4.7. Computational Efficiency and Scalability

A key design principle of APP is its lightweight architecture, aiming for efficiency without compromising predictive power. This is particularly relevant when dealing with large-scale genomic data and the need for rapid predictions. We evaluated the computational efficiency of APP by comparing its parameter count, training time, and inference time against the more complex "foundation models" (scFoundation, scBERT, Geneformer) that typically involve significantly larger architectures.

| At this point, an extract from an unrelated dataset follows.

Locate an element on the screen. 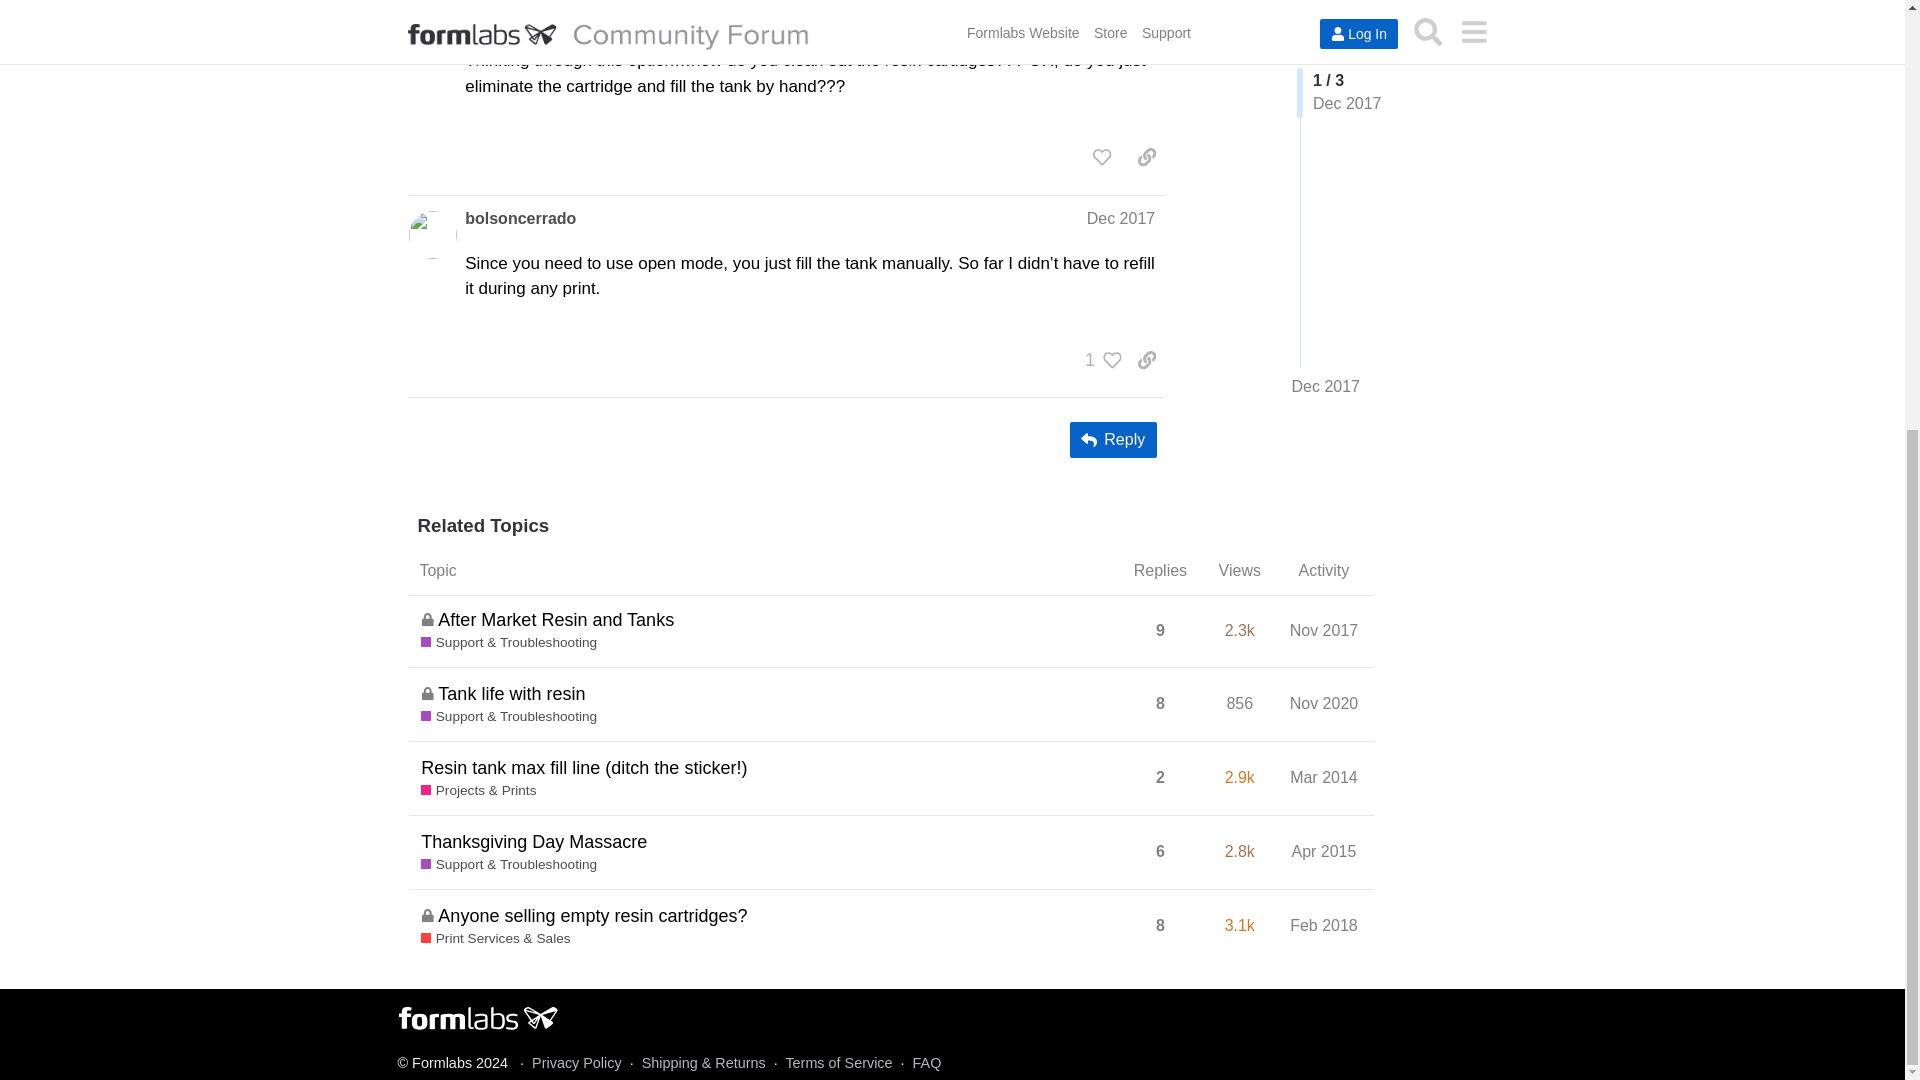  copy a link to this post to clipboard is located at coordinates (1146, 156).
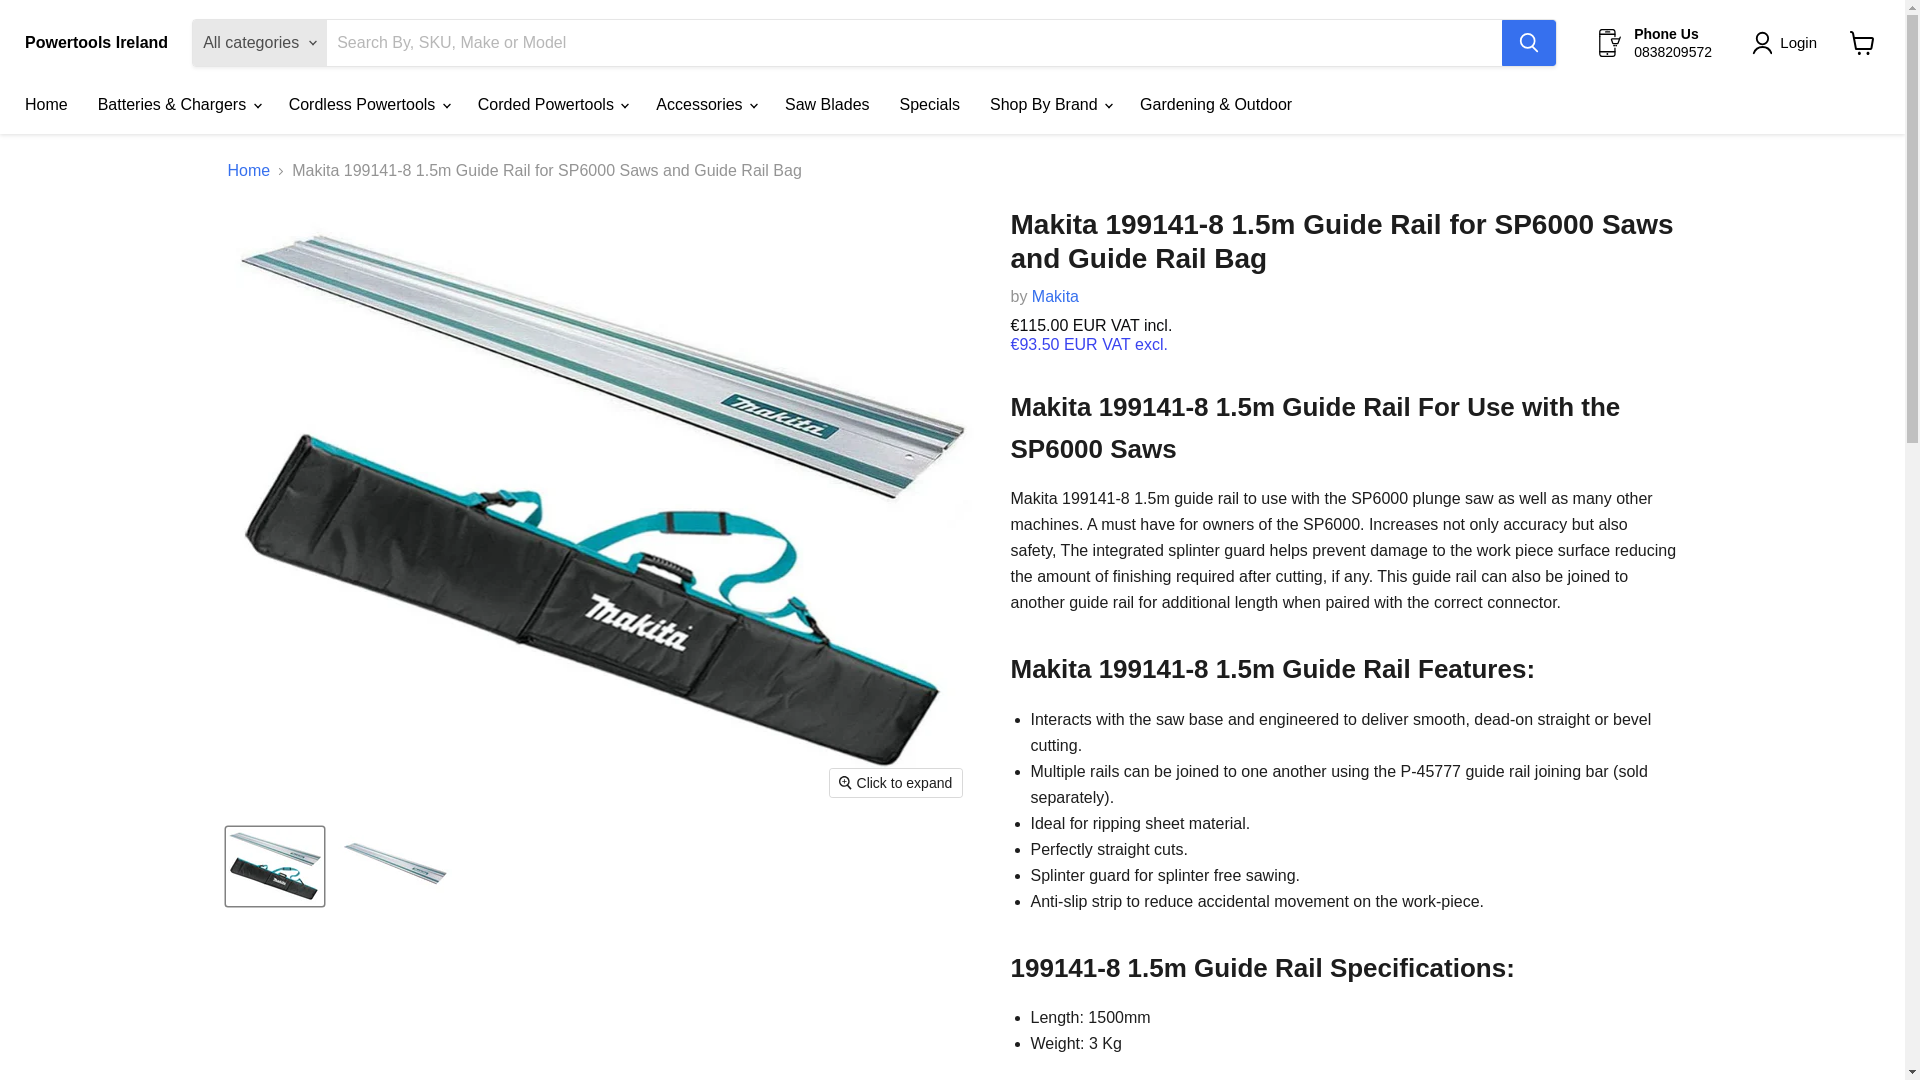 This screenshot has width=1920, height=1080. I want to click on Login, so click(1798, 43).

Table 5 clearly demonstrates APP’s superior computational efficiency. With a total parameter count in the range of 0.5 to 1.0 million, APP is orders of magnitude smaller than the large "foundation models," which typically boast tens to hundreds of millions of parameters. This translates directly into significantly faster training and inference times. APP requires only about 0.5 to 1.5 hours for training on our primary datasets, compared to 10-60 hours for the larger models. More critically for practical applications, APP can predict the full gene expression profile for a single perturbation within tens of milliseconds, whereas the larger models often take hundreds to thousands of milliseconds. This efficiency makes APP a highly practical solution for high-throughput screening applications, interactive biological hypothesis generation, and scenarios where computational resources are limited. The lightweight linear decoder, as discussed in the method section, plays a crucial role in maintaining this efficiency by keeping the final prediction layer sparse and manageable.

5. Conclusions

In this work, we introduced the AdaptivePerturbPredictor (APP), a novel and lightweight deep learning framework designed to overcome critical limitations of existing computational models in predicting gene perturbation effects, particularly in challenging extrapolation scenarios where "foundation models" often fail. APP judiciously combines biological prior knowledge, through GNN-based gene embeddings, with an efficient deep learning architecture featuring a perturbation-specific attention module and a lightweight linear decoder. Our comprehensive evaluation on Perturb-seq datasets demonstrated APP’s superior performance, achieving remarkable L₂ distances of 5.3 for double gene perturbations and 3.9 for unseen single gene perturbations, significantly outperforming additive baselines and more complex deep learning models. Beyond its state-of-the-art predictive accuracy and exceptional generalization capabilities, APP offers inherent interpretability, robustness to noisy biological networks, and superior computational efficiency and scalability, making it a practical tool for high-throughput applications. In conclusion, APP represents a substantial step forward in gene perturbation prediction, providing a robust, interpretable, and computationally efficient solution for accelerating discovery in functional genomics and therapeutic development, with future work exploring extensions to multi-omics data and diverse perturbation types.